(V) Implications of Research Items I, II, III, IV for School Curricula
"Changes in emphases require more than simple adjustments in the amount of time to be devoted to individual topics; they also will mean changes in emphases within topics. For example, although students should spend less time simplifying radicals and manipulating rational exponents, they should devote more time to exploring examples of exponential growth and decay that can be modeled using algebra."
- Taken from the National Council for Teachers of Mathematics Curriculum and Evaluation Standards for School Mathematics (1989, p. 151)
The Standards document referred to in the quotation on the left-hand page has been the primary reference in all curricula revisions made in North America since its publication in 1989.
The flavor of the quotation on the left-hand page is characteristic of the whole document. Throughout the K-12 curricula, this document recommends an increased emphasis on problem solving and a decreased emphasis on numeric and symbolic manipulation. This is not necessarily a bad thing per se, but taken to the extreme, as indeed it has been in the implementation of the new curricula, it is disastrous.
The reason for the disastrous effect upon the learning of mathematics comes from cognitive psychology. The following excerpt from "Teaching the Rules of Exponents: A Resource-Based Approach" by May, Rabinowitz and Mantyka, accounts for this outcome.

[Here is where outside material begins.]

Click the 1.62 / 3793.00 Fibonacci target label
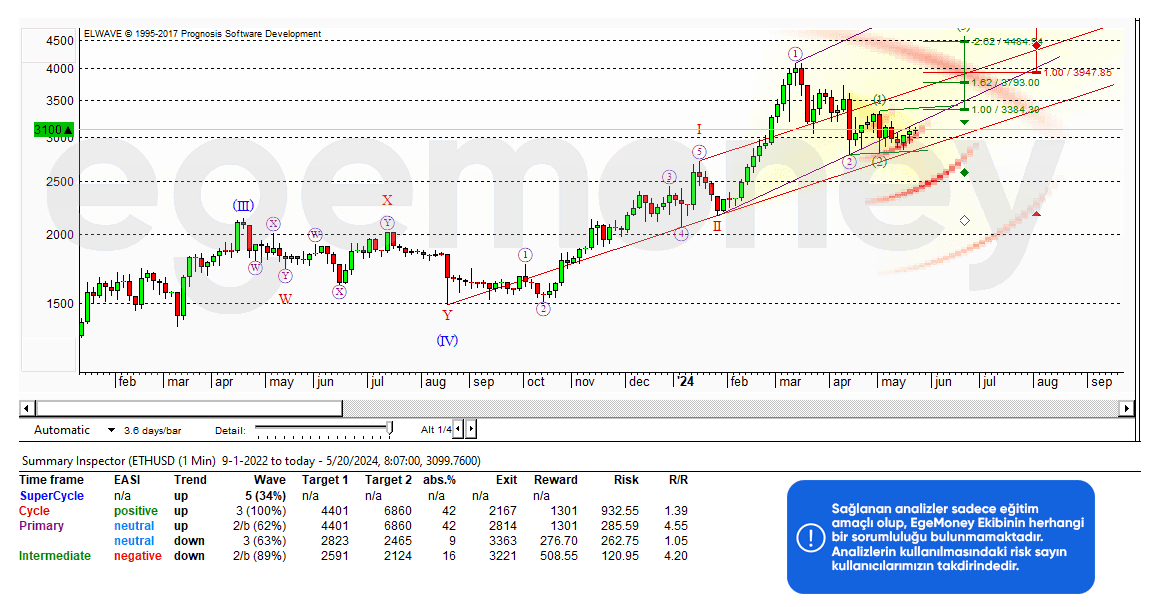The width and height of the screenshot is (1156, 607). (1003, 83)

Norman and Shallice (1986) provided a fairly simple framework to deal with mathematical problem solving and the relationship between reasoning and remembering. They suggested that the supervisory attentional mechanism is the limited resource and assume that deliberate attentional resources are employed in tasks that involve planning or decision making, troubleshooting, ill-learned or novel sequences, dangerous or technically difficult components, and the inhibition of strong habitual responses . . . . Perhaps all the attention-demanding characteristics are involved in solving difficult mathematical problems.

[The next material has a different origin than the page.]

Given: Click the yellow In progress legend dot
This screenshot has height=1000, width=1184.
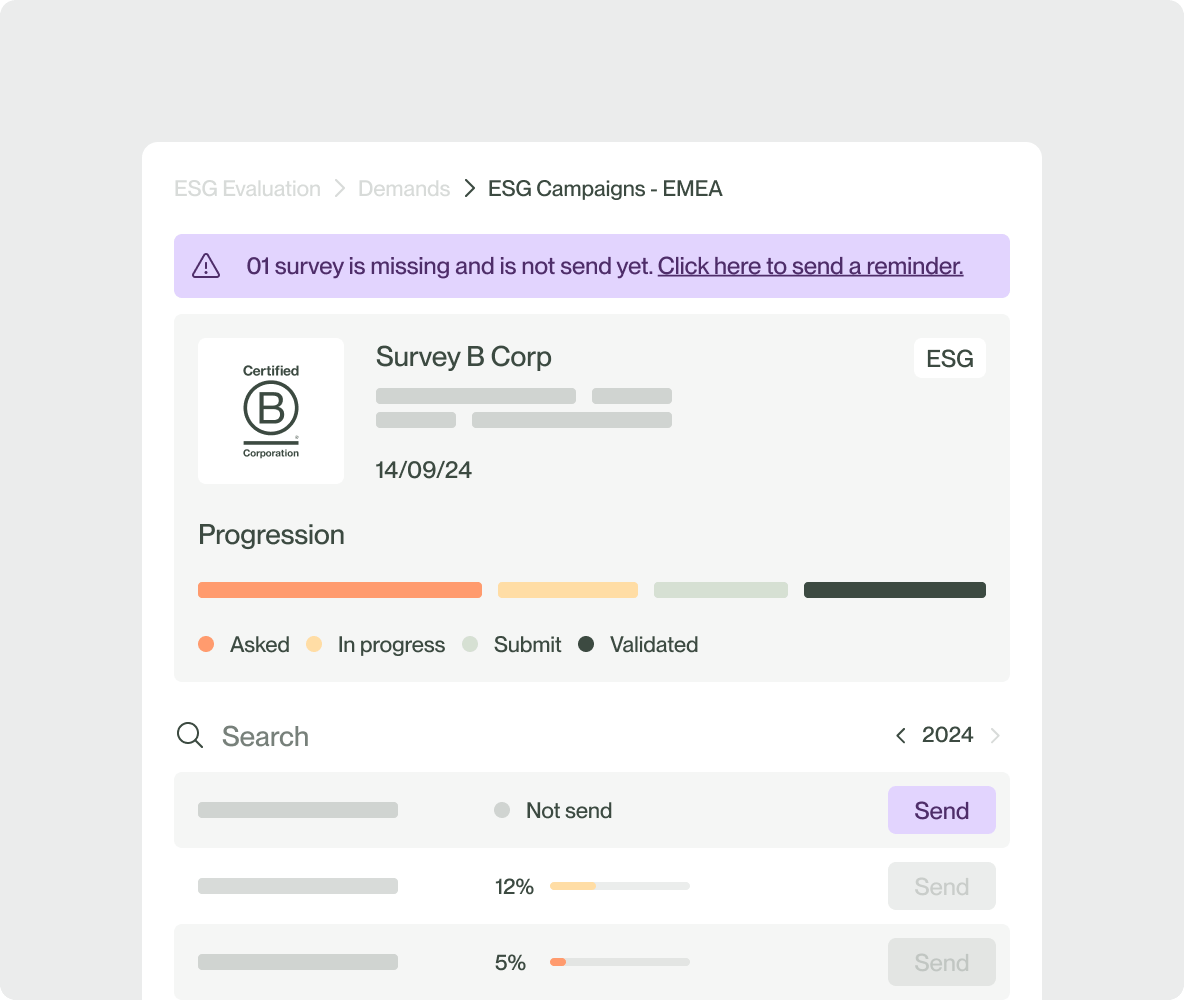Looking at the screenshot, I should click(x=314, y=645).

Norman and Shallice also suggested that the automatization of skills plays an important role in problem-solving tasks which require attentional resources. Within the context of resource theories, skill seems to represent any mental or physical response that is performed in completing a task. It is assumed that fewer resources are required as skills become more rapidly executed and that over-learned skills become automatic and no longer require resources. Automatic skill use is thought to be implicit, rather than explicit, and, therefore, less likely to be forgotten (see Berry & Dienes, 1993). One way this could happen is that over-learned skills could be directly retrieved from memory rather than constructed (Logan, 1988). For example, with sufficient practice most children know that 2 + 3 = 5 without needing to count and many high school students recognize that without multiplying the terms in the expression. At a more advanced level, a skilled high school student would automatically add the exponents, rather than first retrieving and then applying the addition rule when presented with . Automaticity is probably the most appealing resource-based concept from the perspective of a mathematics educator because over time, a child and later, a young adult, gets to practice a large number of skills repeatedly. Some of these highly practiced skills (e.g., adding, subtracting, multiplying, dividing, simplifying fractions, factoring) are useful in a large number of mathematical tasks and should be associated with developing expertise. The absence or slow execution of many of these basic skills in our remedial mathematics students is certainly an indicant that something went wrong. (May, Rabinowitz and Mantyka, 2001, pp. 68-69)
These paragraphs highlight two major flaws in teaching mathematics the way the Curriculum and Evaluation Standards for School Mathematics advocates.
Firstly, in curricula guided by the Standards document, new skills are taught in the context of problem solving. This directly contravenes the principles of cognitive psychology outlined in paragraph one of the quotation (on p. 67). Because new skills represent either novel or ill-learned sequences that also may be technically difficult, they place unusual demands on capacity. Thus, if a new skill is being taught, it is best to minimize other demands until that skill is mastered. For example, word problems should not be introduced until the relevant mathematical skill(s) is/are mastered.
Secondly, in de-emphasizing numeric and symbolic manipulation, skills are not being practiced enough to achieve automaticity. Demands on attentional resources are less if the level of relevant skills is higher. Therefore, skill enhancement should reduce demands on capacity and foster complex problem solving. Three ways in which relevant skills can be improved are: practice, the substitution of efficient skills for cumbersome skills, and the use of shortcuts to reduce steps. None of these is emphasized in modern curricula guided by the Curriculum and Evaluation Standards for School Mathematics.
For teachers and students alike, this is easily corrected. Teachers must require more practice of basic skills outside the context of problem solving, and students must be willing to do the practice.